EXTRACT:

Because such cross-examination would be appropriate in some circumstances, but not others, a proper foundation must first be "laid by asking whether the witness was aware of the nature of the charges pending against the defendant, had reason to know he had exculpatory information, had a reasonable motive to act to exonerate the defendant, [and] was familiar with the means to make the information available to law enforcement authorities."

[Holden, supra, 364 N.J. Super. at 511 (quoting Silva, supra, 131 N.J. 438) (emphasis added)].

The record reflects certain elements of the foundation required as a prerequisite for cross-examining an alibi witness about the failure to come forward sooner. Both alibi witnesses claimed to have been at the scene when Gonzalez identified defendant and when defendant was arrested. That much information was already before the jury when cross-examination began. Each witness soon learned about the crime defendant was alleged to have committed. Without that knowledge, it would be unfair to imply that the witness naturally would have come forward with defendant's whereabouts on the afternoon of June 27. Valencio also testified that she went with defendant to the public defender's office before he was indicted, and that she came to court with defendant each time.

But the prosecutor failed to lay a foundation to establish that Velez knew how or to whom to make her information available, and the only evidence as to Valencio's knowledge is that she attempted to report what she knew to police. It was unfair and improper for the prosecutor to ask each witness if she ever attempted to speak with the prosecutor herself, or with the judge, about defendant's whereabouts, and it was an outright misrepresentation to suggest that either witness should have appeared before the grand jury. The prosecutor's suggestion that the witnesses should have "volunteered" to testify before the grand jury conveyed knowingly inaccurate information to the jury.

Thus, in the course of questioning these two witnesses, the prosecutor did not conduct herself properly. She continued to question Valencio about her "failure to come forward," even after Valencio testified that she advised the police through McCuster, but he told her to bring it up at trial. As the Supreme Court has noted, "[W]hen a witness attempts to speak to the authorities and the effort is rebuffed, it might not be natural for the witness to try to speak to the authorities again, and the subsequent silence would not be an inconsistent statement." Silva, supra, 131 N.J. at 448.

The prosecutor's repeated questions regarding the alibi witnesses' failure to tell police, the judge, or the prosecutor's office clearly implied their continued silence, ignoring the fact that one of the witnesses testified that she had come forward and had been rebuffed. The prosecutor also failed to distinguish between the witnesses' silence before defendant's notice of alibi was filed and their silence thereafter. The prosecutor's question about each witness's failure to come forward before the trial was plainly inaccurate as to the period after defendant provided his notice of alibi, approximately four months before trial. See Silva, supra, 131 N.J. at 450.

[O]nce a notice of alibi has been furnished by defendant's attorney, thereby making the witness available to questioning by prosecution investigators, there is, from the date of notice of alibi to trial, no longer an inconsistency from which to infer fabrication unless the witness refuses to discuss the matter with the prosecution after the notice of alibi.

PROBLEM DESCRIPTION: Continue the court opinion on cross-examining alibi witnesses, starting after its final sentence.

SUPPLIED DATA:

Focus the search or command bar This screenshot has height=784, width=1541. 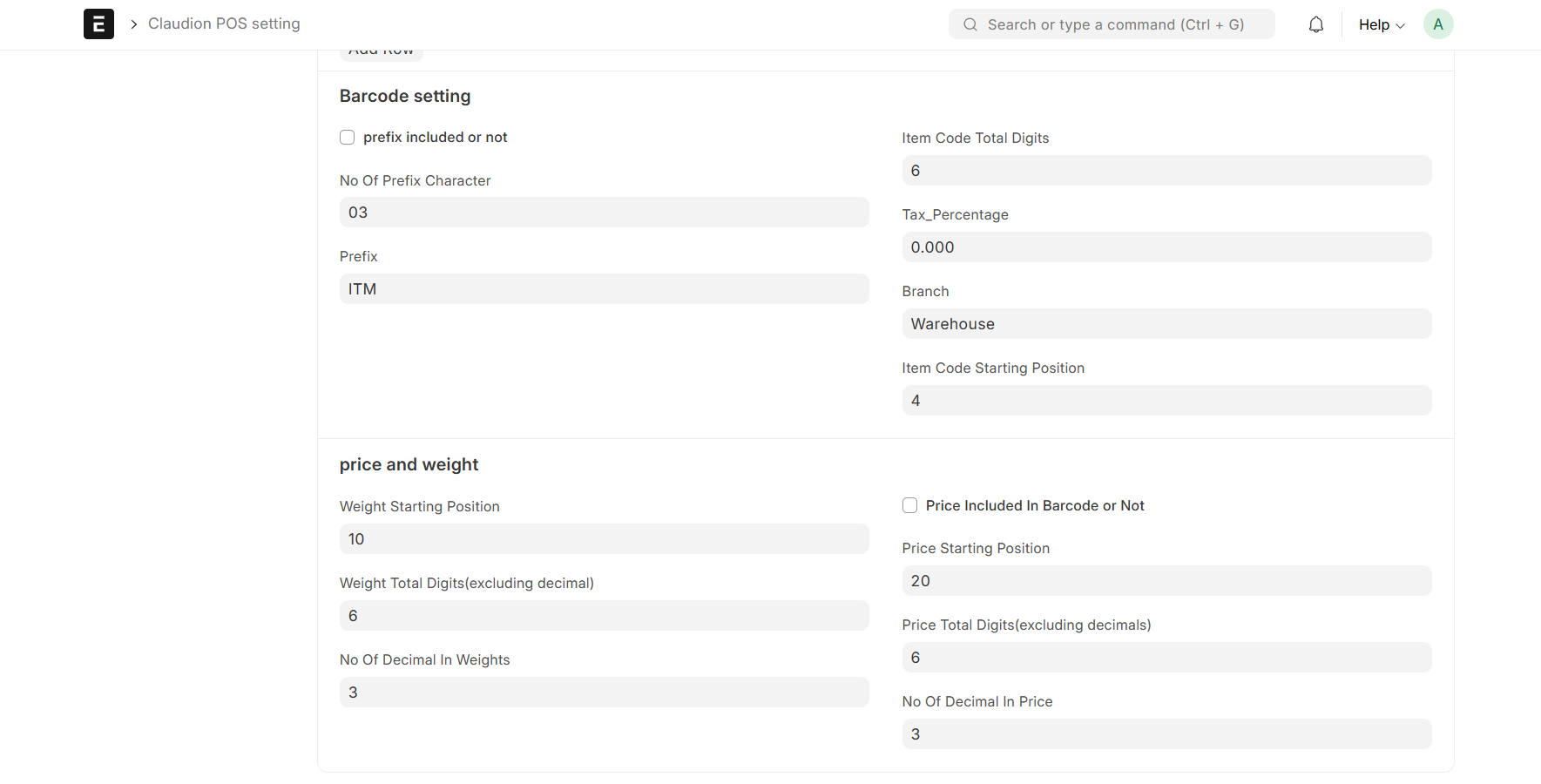[x=1115, y=24]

FINAL RESULT:
[Silva, supra, 131 N.J. at 442.]

We recognize, however, that many months had passed before defendant served his notice of alibi.

Another problem with the cross-examinations is that by asking an alibi witness whether "today is the first time you're telling where he was" and "did you ever tell me, the prosecutor, where he was," the prosecutor implied a legal duty on the part of the witness to have come forward. It is fair to challenge an alibi witness's credibility by arguing that if she knew what the defendant was charged with, and honestly knew that defendant could not have committed that crime because he was someplace else at the time, she would have volunteered that information to the authorities immediately. But it is a very different thing to attempt to impeach the witness's credibility by suggesting that the witness herself was violating a legal obligation of her own by not coming forward sooner.

In cross-examination, the prosecutor implied that these witnesses had not cooperated with the prosecutor's investigators by not returning phone calls; however, the prosecutor herself presented no evidence to contradict each witness's claim that she never received any such call or message and was never contacted by the State. The prosecutor called no rebuttal witness to refute the witnesses' denials or to produce evidence of attempts to contact either witness. Thus, the prosecutor appears to have cross-examined without a good faith basis for the facts her questions assumed. "The foundational principle is that a prosecutor must have 'reasonable grounds for posing questions during cross-examination that impugn a witness's credibility." State v. Daniels, 182 N.J. 80, 99 (2004) (quoting State v. Rose, 112 N.J. 454, 504 (1988)).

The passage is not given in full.